Royaume-Uni : La taxe sur les produits sucrés pousse les géants du soda à changer leurs recettes

Coca-Cola, Pepsi ou encore Kellogg’s, autant de grands noms de l’industrie de transformation des produits alimentaires qui ont décidé de s’engager à diminuer la part de sucre dans leurs produits. Pourquoi maintenant ? Pour brosser dans le sens du poil un gouvernement britannique qui s’apprête à adopter une taxe sur les produits sucrés.

Si Coca-Cola a promis de réduire de 20% la quantité de sucre de la majorité de ses boissons, il n'en est rien pour son produit phare du même nom. (photo flickr/cowboyphotoslv)
Si Coca-Cola a promis de réduire de 20% la quantité de sucre de la majorité de ses boissons, il n’en est rien pour son produit phare du même nom. (photo flickr/cowboyphotoslv)

Près des deux tiers de la population adulte du Royaume-Uni seraient en surpoids. En cause, les mauvaises habitudes alimentaires dangereuses pour la santé devenues, dans le pays, principales causes de maladies évitables devant la cigarette.

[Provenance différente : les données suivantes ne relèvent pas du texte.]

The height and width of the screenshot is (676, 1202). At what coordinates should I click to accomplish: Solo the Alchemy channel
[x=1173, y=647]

Notamment, quatre millions de Britanniques seraient diabétiques.

Face à cette situation d’ « urgence sanitaire nationale », pour reprendre les mots de l’ONG Diabetes UK, le National Health Service (NHS), le système de la santé publique du Royaume-Uni, a décidé d’agir et de lancer d’ici 2020 sa propre “taxe” sur les produits sucrés vendus en hôpitaux.

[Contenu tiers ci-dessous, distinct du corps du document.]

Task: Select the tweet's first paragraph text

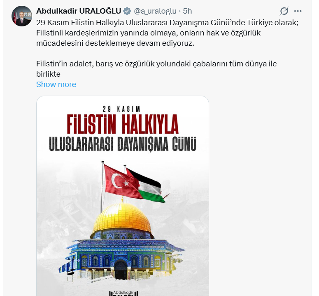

Du côté gouvernemental, après avoir longtemps écarté l’idée d’intégrer une taxe sur les produits sucrés à l’échelle nationale dans le cadre du prochain plan de lutte contre l’obésité infantile, David Cameron et son équipe a finalement décidé de faire volte-face début janvier. Un enjeu de taille puisqu’il est estimé qu’une taxe de 20% sur les produits sucrés pourrait générer près d’un milliard de livres de recettes supplémentaires dans les caisses de l’État britannique.

Il y a quelques semaines, le Premier ministre conservateur s’est adressé aux géants de l’industrie de transformation des produits alimentaires dans un message leur intimant de prendre des mesures au plus vite. Sinon quoi ? L’adoption de cette taxe qu’ils honnissent tant. Sans surprise, le message semble avoir été entendu. En réaction, plusieurs grands noms de l’industrie de transformation des produits alimentaires ont multiplié les promesses de réduire les quantités de sucre présentes dans leurs produits phares, comme le rapporte un récent article paru dans The Telegraph.

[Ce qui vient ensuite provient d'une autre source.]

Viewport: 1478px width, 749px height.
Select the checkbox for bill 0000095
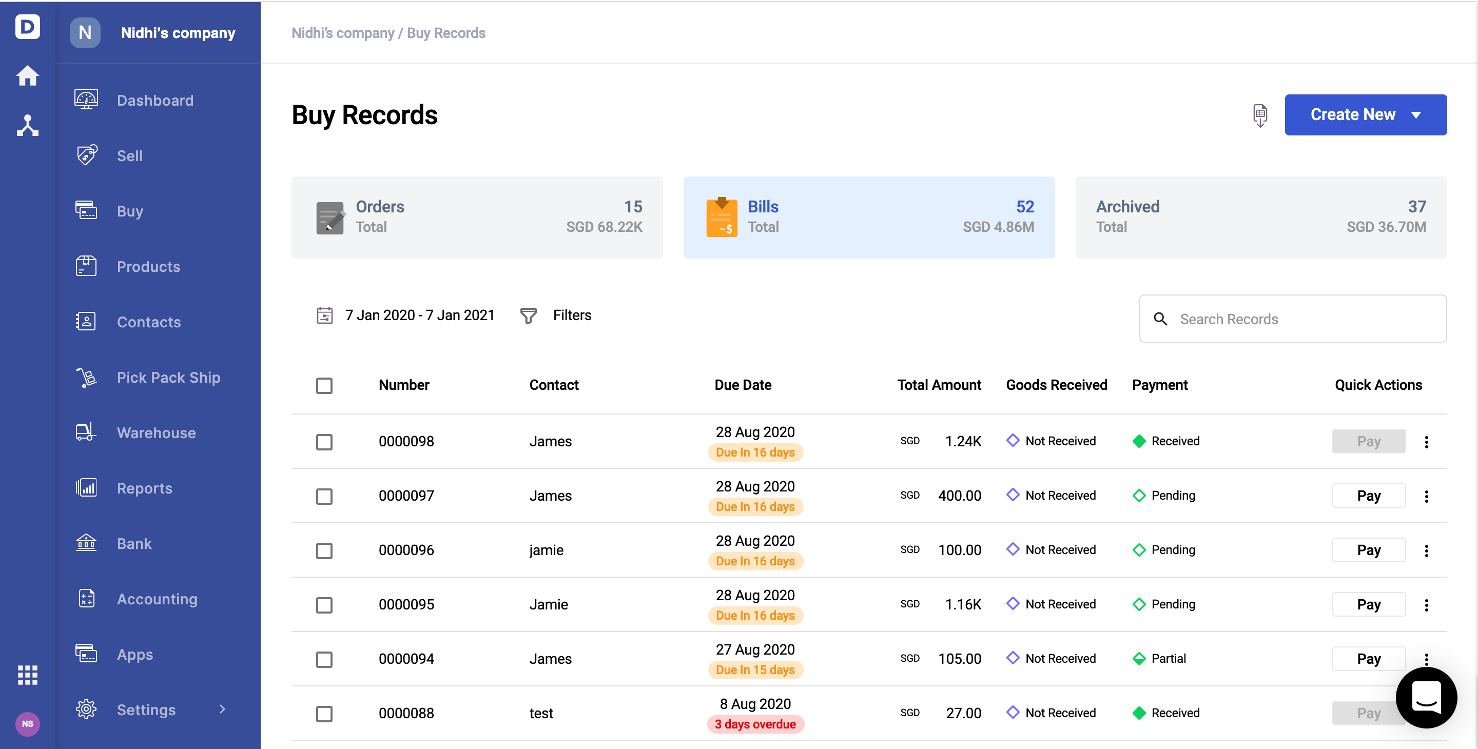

Particulièrement vocales, certaines marques vont même jusqu’à parler de l’introduction d’une « série de mesures sans précédent ». Au nombre de ces nombreuses promesses, Kellogg’s s’engage à réduire de 723 tonnes la quantité de sucre ajoutée à ses différentes céréales (Frosties, Coco Pops…) l’année prochaine. De 35%, le niveau de sucre pourrait donc passer à un peu moins de 20%. Les fabricants de Lucozade et de Ribena envisagent, eux, de diminuer le niveau de sucre présent dans leurs produits de 10% d’ici 2018 et de 20% d’ici 2025. Pepsi promet pour sa part de ne plus diffuser de spots publicitaires à destination des enfants. Enfin, Coca-Cola assure que le niveau de sucre présent dans la plupart de ses boissons gazeuses diminuera de près de 20%, à l’exception notable de son produit phare du même nom (NDLR, une canette de 33cl contient environ sept cuillerées à café de sucre).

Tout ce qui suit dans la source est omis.